While tickets for the concerts cost from $7 for students on up to $17 for general admission, fans could catch their favorite acts for free on Saturday and Sunday during open workshops at Ida Noyes Hall. In between riffs, performers explained their approaches to banjo playing, gospel singing, barn dancing, and more than a dozen other folk traditions.

Speaking from a makeshift stage set up below Ida's portrait, guitarist Phil Jamison gave his take on the nuances of traditional Southern folk music to 100 or so people--some toting their own battered instrument cases--seated in folding chairs and perched on windowsills. "In bluegrass you wow people with hot licks," he said, "but old-time music is ensemble music and when I'm playing in a group, whether I'm in a jam session or performing, I will consciously let my ears do the walking." Banjo player Gordy Hinners described his role in a band this way: "What I typically do behind the fiddle is I try to put an accent on the backbeat. That basic rhythm helps support the fiddle. It sounds like a train underneath and I hope it allows the fiddle to go where it wants to go." Later, to a still-packed library, Arthur Duncan, backed by his Back Scratchers (who include drummer and Blues Before Sunrise radio show host Steve Cushing), explained with a smile his atypical harmonica technique of playing the bass notes on the right: "They call it 'bottom-up.'"

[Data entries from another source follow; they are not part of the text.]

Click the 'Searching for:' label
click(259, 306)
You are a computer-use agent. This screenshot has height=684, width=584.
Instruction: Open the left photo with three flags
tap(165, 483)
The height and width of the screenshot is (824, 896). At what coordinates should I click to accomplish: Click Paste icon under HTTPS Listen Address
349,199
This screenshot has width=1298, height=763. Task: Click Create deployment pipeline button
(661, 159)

While the library may have felt more like a friendly back porch where passersby felt free to pull up a chair and listen in, the second-floor West Lounge turned into a country clapboard church. Ginny Hawker urged those who had gathered in a semicircle for a Saturday workshop on gospel singing to "try some of those Primitive Baptist things with your voice. You don't want to be doing piano singing all your life. Good singing depends on what you do in between the notes." One standard Appalachian technique, she noted with a laugh, "is like a yodel, and it's best to learn it in the privacy of your own pickup." On Sunday, the U of C Shape Note Singers Association took over the attic-like space. With the light oak floor reflecting the winter sun, they sent the emphatic rhythms of their far-from-timid gospel throughout the building.

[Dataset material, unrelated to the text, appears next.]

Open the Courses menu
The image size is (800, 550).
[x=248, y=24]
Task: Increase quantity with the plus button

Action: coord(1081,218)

Downstairs, the beams and oversized windows of the Cloister Club looked less gothic and more barnlike when Ralph Blizard and the New Southern Ramblers set the mood for upwards of 30 couples to dance the New England contra under the direction of the Chicago Barn Dance Company. In the building's every available nook and cranny, performers mingled and made music. Hanging out before her evening performance, singer and guitarist Kay Justice thumbed through the hundreds of CDs for sale in the lobby, settling on some by Da Costa Woltz's Southern Broadcasters, the Skillet Lickers, and fellow performer Liz Carroll. The sounds of headliners jamming with members of the musically inclined public emanated from the first-floor cloakroom and the second-floor lounge. On the first staircase landing, her back to an unbroken backdrop of white snow and clouds, Hawker practiced what she'd preached, belting out "Family Reunion," supported by guitar, fiddle, bass, mandolin, and banjo. "Once it gets going," notes co-organizer Gabriel Rhoads, "the festival just powers itself, and comes alive with an energy all its own."

And by the time an Irish medley brought the festival to its crescendo on Sunday night, it wasn't too much of a stretch to imagine Ida loosening her starched collar, and humming a few notes herself.